**WHAT IS EXPECTED:**
Reproduce the records below, substituting "in this view" for every occurrence of "in this screenshot" and leaving everything else unchanged.

(Item-finding records)
####

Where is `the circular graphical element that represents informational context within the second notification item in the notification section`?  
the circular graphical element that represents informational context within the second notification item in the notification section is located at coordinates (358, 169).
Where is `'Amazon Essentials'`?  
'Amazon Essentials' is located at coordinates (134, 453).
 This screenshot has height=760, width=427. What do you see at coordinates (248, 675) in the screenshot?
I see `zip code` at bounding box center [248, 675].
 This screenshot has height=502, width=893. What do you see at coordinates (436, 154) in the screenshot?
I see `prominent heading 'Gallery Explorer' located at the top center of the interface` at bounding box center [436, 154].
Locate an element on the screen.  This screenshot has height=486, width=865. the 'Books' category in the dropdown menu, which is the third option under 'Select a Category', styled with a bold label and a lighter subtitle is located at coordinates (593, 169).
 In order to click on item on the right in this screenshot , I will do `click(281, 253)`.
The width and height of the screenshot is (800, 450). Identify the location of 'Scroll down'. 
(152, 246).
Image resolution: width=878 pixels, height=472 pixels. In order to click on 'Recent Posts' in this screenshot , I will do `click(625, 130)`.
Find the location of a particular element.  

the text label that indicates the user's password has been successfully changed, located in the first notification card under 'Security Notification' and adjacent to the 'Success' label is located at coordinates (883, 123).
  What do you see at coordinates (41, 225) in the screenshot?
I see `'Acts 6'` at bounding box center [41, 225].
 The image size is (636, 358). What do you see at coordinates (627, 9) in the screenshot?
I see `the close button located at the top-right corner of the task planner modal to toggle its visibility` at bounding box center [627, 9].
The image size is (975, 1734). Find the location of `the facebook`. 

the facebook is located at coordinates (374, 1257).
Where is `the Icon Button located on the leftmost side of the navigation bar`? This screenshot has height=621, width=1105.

####

**WRITTEN RESPONSE:**
Where is `the circular graphical element that represents informational context within the second notification item in the notification section`?  
the circular graphical element that represents informational context within the second notification item in the notification section is located at coordinates (358, 169).
Where is `'Amazon Essentials'`?  
'Amazon Essentials' is located at coordinates (134, 453).
 This screenshot has height=760, width=427. What do you see at coordinates (248, 675) in the screenshot?
I see `zip code` at bounding box center [248, 675].
 This screenshot has height=502, width=893. What do you see at coordinates (436, 154) in the screenshot?
I see `prominent heading 'Gallery Explorer' located at the top center of the interface` at bounding box center [436, 154].
Locate an element on the screen.  This screenshot has height=486, width=865. the 'Books' category in the dropdown menu, which is the third option under 'Select a Category', styled with a bold label and a lighter subtitle is located at coordinates (593, 169).
 In order to click on item on the right in this view , I will do `click(281, 253)`.
The width and height of the screenshot is (800, 450). Identify the location of 'Scroll down'. 
(152, 246).
Image resolution: width=878 pixels, height=472 pixels. In order to click on 'Recent Posts' in this view , I will do `click(625, 130)`.
Find the location of a particular element.  

the text label that indicates the user's password has been successfully changed, located in the first notification card under 'Security Notification' and adjacent to the 'Success' label is located at coordinates (883, 123).
  What do you see at coordinates (41, 225) in the screenshot?
I see `'Acts 6'` at bounding box center [41, 225].
 The image size is (636, 358). What do you see at coordinates (627, 9) in the screenshot?
I see `the close button located at the top-right corner of the task planner modal to toggle its visibility` at bounding box center [627, 9].
The image size is (975, 1734). Find the location of `the facebook`. 

the facebook is located at coordinates (374, 1257).
Where is `the Icon Button located on the leftmost side of the navigation bar`? This screenshot has height=621, width=1105.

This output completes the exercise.